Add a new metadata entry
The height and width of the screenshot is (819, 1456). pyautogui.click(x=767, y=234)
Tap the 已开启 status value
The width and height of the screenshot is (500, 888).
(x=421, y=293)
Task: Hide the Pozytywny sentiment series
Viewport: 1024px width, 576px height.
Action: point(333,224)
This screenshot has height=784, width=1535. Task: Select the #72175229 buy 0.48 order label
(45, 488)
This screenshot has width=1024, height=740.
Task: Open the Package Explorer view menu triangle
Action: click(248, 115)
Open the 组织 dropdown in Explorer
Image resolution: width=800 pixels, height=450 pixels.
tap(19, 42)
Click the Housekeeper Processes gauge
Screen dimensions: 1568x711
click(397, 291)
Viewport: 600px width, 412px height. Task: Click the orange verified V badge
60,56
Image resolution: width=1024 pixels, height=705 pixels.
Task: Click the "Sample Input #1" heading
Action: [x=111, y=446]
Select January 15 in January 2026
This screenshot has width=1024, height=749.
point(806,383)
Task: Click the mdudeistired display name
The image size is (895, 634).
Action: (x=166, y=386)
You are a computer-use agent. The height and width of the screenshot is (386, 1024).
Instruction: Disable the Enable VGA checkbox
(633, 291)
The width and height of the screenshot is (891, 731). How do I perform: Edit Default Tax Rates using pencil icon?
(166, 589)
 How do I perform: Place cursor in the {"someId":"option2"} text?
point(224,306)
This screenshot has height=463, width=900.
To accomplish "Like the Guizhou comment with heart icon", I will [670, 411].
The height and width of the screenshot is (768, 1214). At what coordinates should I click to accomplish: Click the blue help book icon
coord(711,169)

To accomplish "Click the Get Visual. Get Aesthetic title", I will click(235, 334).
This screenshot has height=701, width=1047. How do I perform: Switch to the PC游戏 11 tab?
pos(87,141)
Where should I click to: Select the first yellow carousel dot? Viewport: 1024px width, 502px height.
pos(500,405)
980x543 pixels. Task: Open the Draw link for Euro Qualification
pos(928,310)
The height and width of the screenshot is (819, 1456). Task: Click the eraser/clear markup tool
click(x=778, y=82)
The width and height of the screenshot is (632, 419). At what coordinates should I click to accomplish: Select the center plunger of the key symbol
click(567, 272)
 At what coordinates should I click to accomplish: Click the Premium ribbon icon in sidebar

::::::

◆ GOAL OF THE EXERCISE:
Could you write out, unchanged, the line with "The width and height of the screenshot is (632, 419)." and every line after it in the data above?

◆ SOLUTION BELOW:
The width and height of the screenshot is (632, 419). At what coordinates should I click to accomplish: Select the center plunger of the key symbol
click(567, 272)
 At what coordinates should I click to accomplish: Click the Premium ribbon icon in sidebar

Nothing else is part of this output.